[Supplied material]
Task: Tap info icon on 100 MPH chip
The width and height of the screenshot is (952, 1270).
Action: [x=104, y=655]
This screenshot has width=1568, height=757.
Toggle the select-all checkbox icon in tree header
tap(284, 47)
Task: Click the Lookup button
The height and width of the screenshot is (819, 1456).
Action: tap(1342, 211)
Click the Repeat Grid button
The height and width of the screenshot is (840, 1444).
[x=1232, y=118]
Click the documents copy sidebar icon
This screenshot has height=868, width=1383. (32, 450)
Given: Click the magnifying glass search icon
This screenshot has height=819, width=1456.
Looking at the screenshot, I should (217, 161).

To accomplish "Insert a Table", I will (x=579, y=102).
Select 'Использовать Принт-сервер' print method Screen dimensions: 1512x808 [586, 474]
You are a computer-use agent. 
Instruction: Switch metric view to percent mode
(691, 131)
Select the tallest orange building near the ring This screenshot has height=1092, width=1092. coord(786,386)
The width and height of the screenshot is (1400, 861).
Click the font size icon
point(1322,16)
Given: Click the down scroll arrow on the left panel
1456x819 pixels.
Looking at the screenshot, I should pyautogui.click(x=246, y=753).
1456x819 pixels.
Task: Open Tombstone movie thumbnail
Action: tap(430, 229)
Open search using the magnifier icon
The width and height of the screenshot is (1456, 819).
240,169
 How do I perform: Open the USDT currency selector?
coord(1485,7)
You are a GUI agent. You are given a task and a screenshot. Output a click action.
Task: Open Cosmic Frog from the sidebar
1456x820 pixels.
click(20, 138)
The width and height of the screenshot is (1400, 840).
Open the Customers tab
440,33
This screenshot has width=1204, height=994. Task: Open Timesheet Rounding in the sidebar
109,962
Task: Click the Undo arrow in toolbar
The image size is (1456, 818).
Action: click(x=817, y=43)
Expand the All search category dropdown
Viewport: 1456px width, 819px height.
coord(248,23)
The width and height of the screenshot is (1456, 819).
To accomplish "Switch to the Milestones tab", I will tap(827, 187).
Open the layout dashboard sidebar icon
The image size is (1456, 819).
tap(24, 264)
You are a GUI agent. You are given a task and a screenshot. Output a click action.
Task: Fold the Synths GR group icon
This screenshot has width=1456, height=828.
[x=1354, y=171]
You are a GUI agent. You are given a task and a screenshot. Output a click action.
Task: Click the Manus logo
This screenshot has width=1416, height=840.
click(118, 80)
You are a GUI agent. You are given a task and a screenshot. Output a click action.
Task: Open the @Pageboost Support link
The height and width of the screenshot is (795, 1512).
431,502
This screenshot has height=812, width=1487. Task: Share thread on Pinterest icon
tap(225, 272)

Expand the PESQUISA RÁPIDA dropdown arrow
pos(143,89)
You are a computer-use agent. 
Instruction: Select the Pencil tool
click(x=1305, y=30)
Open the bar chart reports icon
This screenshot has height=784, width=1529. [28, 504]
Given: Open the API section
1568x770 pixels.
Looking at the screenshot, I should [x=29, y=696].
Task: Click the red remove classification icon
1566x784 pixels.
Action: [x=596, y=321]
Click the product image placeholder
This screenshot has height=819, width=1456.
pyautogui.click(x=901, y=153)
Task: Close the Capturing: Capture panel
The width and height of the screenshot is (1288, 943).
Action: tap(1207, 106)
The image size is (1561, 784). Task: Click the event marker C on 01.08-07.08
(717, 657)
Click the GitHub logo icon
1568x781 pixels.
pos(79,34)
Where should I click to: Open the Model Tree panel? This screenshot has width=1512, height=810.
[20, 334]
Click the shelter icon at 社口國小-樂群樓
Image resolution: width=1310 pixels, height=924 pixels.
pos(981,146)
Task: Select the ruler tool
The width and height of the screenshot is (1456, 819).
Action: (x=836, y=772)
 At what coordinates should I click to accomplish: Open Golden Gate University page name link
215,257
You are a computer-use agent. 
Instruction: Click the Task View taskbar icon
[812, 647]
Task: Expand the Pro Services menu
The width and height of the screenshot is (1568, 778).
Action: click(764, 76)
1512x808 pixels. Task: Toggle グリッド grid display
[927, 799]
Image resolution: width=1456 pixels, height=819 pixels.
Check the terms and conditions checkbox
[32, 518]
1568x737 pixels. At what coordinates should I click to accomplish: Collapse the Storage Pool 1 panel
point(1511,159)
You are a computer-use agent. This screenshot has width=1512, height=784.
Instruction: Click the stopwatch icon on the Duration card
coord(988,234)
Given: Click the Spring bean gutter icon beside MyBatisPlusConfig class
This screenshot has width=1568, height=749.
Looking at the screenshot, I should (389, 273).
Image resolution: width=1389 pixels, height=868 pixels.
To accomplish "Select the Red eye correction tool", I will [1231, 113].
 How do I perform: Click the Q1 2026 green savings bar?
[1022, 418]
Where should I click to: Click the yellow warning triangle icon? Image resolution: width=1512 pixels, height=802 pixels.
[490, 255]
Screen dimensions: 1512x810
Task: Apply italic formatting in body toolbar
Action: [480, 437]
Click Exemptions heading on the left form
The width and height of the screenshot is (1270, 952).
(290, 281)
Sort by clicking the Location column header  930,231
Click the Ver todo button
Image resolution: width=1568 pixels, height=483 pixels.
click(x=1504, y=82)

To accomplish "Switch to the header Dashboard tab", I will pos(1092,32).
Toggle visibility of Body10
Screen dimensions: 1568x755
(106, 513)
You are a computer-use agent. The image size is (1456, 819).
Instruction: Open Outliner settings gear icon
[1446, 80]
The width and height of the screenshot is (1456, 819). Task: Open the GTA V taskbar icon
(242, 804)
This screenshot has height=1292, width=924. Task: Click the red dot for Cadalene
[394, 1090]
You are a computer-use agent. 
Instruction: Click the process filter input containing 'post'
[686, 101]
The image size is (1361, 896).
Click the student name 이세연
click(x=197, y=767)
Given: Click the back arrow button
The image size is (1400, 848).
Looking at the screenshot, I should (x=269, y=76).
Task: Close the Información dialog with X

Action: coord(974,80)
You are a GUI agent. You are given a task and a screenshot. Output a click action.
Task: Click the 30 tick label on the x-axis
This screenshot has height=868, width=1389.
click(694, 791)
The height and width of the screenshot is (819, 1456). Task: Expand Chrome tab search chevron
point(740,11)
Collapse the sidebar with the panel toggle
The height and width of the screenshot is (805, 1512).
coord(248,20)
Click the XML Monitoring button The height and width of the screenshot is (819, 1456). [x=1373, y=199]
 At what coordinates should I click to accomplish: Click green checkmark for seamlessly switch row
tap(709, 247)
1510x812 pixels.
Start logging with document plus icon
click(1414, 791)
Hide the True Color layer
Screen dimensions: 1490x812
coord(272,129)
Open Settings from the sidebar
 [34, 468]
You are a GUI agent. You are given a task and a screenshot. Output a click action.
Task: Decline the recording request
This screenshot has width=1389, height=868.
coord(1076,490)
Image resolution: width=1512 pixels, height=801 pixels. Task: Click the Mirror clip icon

[Exercise] Repeat the lines above with every word intact.

[Solution for this exercise]
Task: Tap info icon on 100 MPH chip
The width and height of the screenshot is (952, 1270).
Action: [x=104, y=655]
This screenshot has width=1568, height=757.
Toggle the select-all checkbox icon in tree header
tap(284, 47)
Task: Click the Lookup button
The height and width of the screenshot is (819, 1456).
Action: tap(1342, 211)
Click the Repeat Grid button
The height and width of the screenshot is (840, 1444).
[x=1232, y=118]
Click the documents copy sidebar icon
This screenshot has height=868, width=1383. (32, 450)
Given: Click the magnifying glass search icon
This screenshot has height=819, width=1456.
Looking at the screenshot, I should (217, 161).

To accomplish "Insert a Table", I will (x=579, y=102).
Select 'Использовать Принт-сервер' print method Screen dimensions: 1512x808 [586, 474]
You are a computer-use agent. 
Instruction: Switch metric view to percent mode
(691, 131)
Select the tallest orange building near the ring This screenshot has height=1092, width=1092. coord(786,386)
The width and height of the screenshot is (1400, 861).
Click the font size icon
point(1322,16)
Given: Click the down scroll arrow on the left panel
1456x819 pixels.
Looking at the screenshot, I should pyautogui.click(x=246, y=753).
1456x819 pixels.
Task: Open Tombstone movie thumbnail
Action: tap(430, 229)
Open search using the magnifier icon
The width and height of the screenshot is (1456, 819).
240,169
 How do I perform: Open the USDT currency selector?
coord(1485,7)
You are a GUI agent. You are given a task and a screenshot. Output a click action.
Task: Open Cosmic Frog from the sidebar
1456x820 pixels.
click(20, 138)
The width and height of the screenshot is (1400, 840).
Open the Customers tab
440,33
This screenshot has width=1204, height=994. Task: Open Timesheet Rounding in the sidebar
109,962
Task: Click the Undo arrow in toolbar
The image size is (1456, 818).
Action: click(x=817, y=43)
Expand the All search category dropdown
Viewport: 1456px width, 819px height.
coord(248,23)
The width and height of the screenshot is (1456, 819).
To accomplish "Switch to the Milestones tab", I will tap(827, 187).
Open the layout dashboard sidebar icon
The image size is (1456, 819).
tap(24, 264)
You are a GUI agent. You are given a task and a screenshot. Output a click action.
Task: Fold the Synths GR group icon
This screenshot has width=1456, height=828.
[x=1354, y=171]
You are a GUI agent. You are given a task and a screenshot. Output a click action.
Task: Click the Manus logo
This screenshot has width=1416, height=840.
click(118, 80)
You are a GUI agent. You are given a task and a screenshot. Output a click action.
Task: Open the @Pageboost Support link
The height and width of the screenshot is (795, 1512).
431,502
This screenshot has height=812, width=1487. Task: Share thread on Pinterest icon
tap(225, 272)

Expand the PESQUISA RÁPIDA dropdown arrow
pos(143,89)
You are a computer-use agent. 
Instruction: Select the Pencil tool
click(x=1305, y=30)
Open the bar chart reports icon
This screenshot has height=784, width=1529. [28, 504]
Given: Open the API section
1568x770 pixels.
Looking at the screenshot, I should [x=29, y=696].
Task: Click the red remove classification icon
1566x784 pixels.
Action: [x=596, y=321]
Click the product image placeholder
This screenshot has height=819, width=1456.
pyautogui.click(x=901, y=153)
Task: Close the Capturing: Capture panel
The width and height of the screenshot is (1288, 943).
Action: tap(1207, 106)
The image size is (1561, 784). Task: Click the event marker C on 01.08-07.08
(717, 657)
Click the GitHub logo icon
1568x781 pixels.
pos(79,34)
Where should I click to: Open the Model Tree panel? This screenshot has width=1512, height=810.
[20, 334]
Click the shelter icon at 社口國小-樂群樓
Image resolution: width=1310 pixels, height=924 pixels.
pos(981,146)
Task: Select the ruler tool
The width and height of the screenshot is (1456, 819).
Action: (x=836, y=772)
 At what coordinates should I click to accomplish: Open Golden Gate University page name link
215,257
You are a computer-use agent. 
Instruction: Click the Task View taskbar icon
[812, 647]
Task: Expand the Pro Services menu
The width and height of the screenshot is (1568, 778).
Action: click(764, 76)
1512x808 pixels. Task: Toggle グリッド grid display
[927, 799]
Image resolution: width=1456 pixels, height=819 pixels.
Check the terms and conditions checkbox
[32, 518]
1568x737 pixels. At what coordinates should I click to accomplish: Collapse the Storage Pool 1 panel
point(1511,159)
You are a computer-use agent. This screenshot has width=1512, height=784.
Instruction: Click the stopwatch icon on the Duration card
coord(988,234)
Given: Click the Spring bean gutter icon beside MyBatisPlusConfig class
This screenshot has width=1568, height=749.
Looking at the screenshot, I should (389, 273).
Image resolution: width=1389 pixels, height=868 pixels.
To accomplish "Select the Red eye correction tool", I will [1231, 113].
 How do I perform: Click the Q1 2026 green savings bar?
[1022, 418]
Where should I click to: Click the yellow warning triangle icon? Image resolution: width=1512 pixels, height=802 pixels.
[490, 255]
Screen dimensions: 1512x810
Task: Apply italic formatting in body toolbar
Action: [480, 437]
Click Exemptions heading on the left form
The width and height of the screenshot is (1270, 952).
(290, 281)
Sort by clicking the Location column header  930,231
Click the Ver todo button
Image resolution: width=1568 pixels, height=483 pixels.
click(x=1504, y=82)

To accomplish "Switch to the header Dashboard tab", I will pos(1092,32).
Toggle visibility of Body10
Screen dimensions: 1568x755
(106, 513)
You are a computer-use agent. The image size is (1456, 819).
Instruction: Open Outliner settings gear icon
[1446, 80]
The width and height of the screenshot is (1456, 819). Task: Open the GTA V taskbar icon
(242, 804)
This screenshot has height=1292, width=924. Task: Click the red dot for Cadalene
[394, 1090]
You are a computer-use agent. 
Instruction: Click the process filter input containing 'post'
[686, 101]
The image size is (1361, 896).
Click the student name 이세연
click(x=197, y=767)
Given: Click the back arrow button
The image size is (1400, 848).
Looking at the screenshot, I should (x=269, y=76).
Task: Close the Información dialog with X

Action: coord(974,80)
You are a GUI agent. You are given a task and a screenshot. Output a click action.
Task: Click the 30 tick label on the x-axis
This screenshot has height=868, width=1389.
click(694, 791)
The height and width of the screenshot is (819, 1456). Task: Expand Chrome tab search chevron
point(740,11)
Collapse the sidebar with the panel toggle
The height and width of the screenshot is (805, 1512).
coord(248,20)
Click the XML Monitoring button The height and width of the screenshot is (819, 1456). [x=1373, y=199]
 At what coordinates should I click to accomplish: Click green checkmark for seamlessly switch row
tap(709, 247)
1510x812 pixels.
Start logging with document plus icon
click(1414, 791)
Hide the True Color layer
Screen dimensions: 1490x812
coord(272,129)
Open Settings from the sidebar
 [34, 468]
You are a GUI agent. You are given a task and a screenshot. Output a click action.
Task: Decline the recording request
This screenshot has width=1389, height=868.
coord(1076,490)
Image resolution: width=1512 pixels, height=801 pixels. Task: Click the Mirror clip icon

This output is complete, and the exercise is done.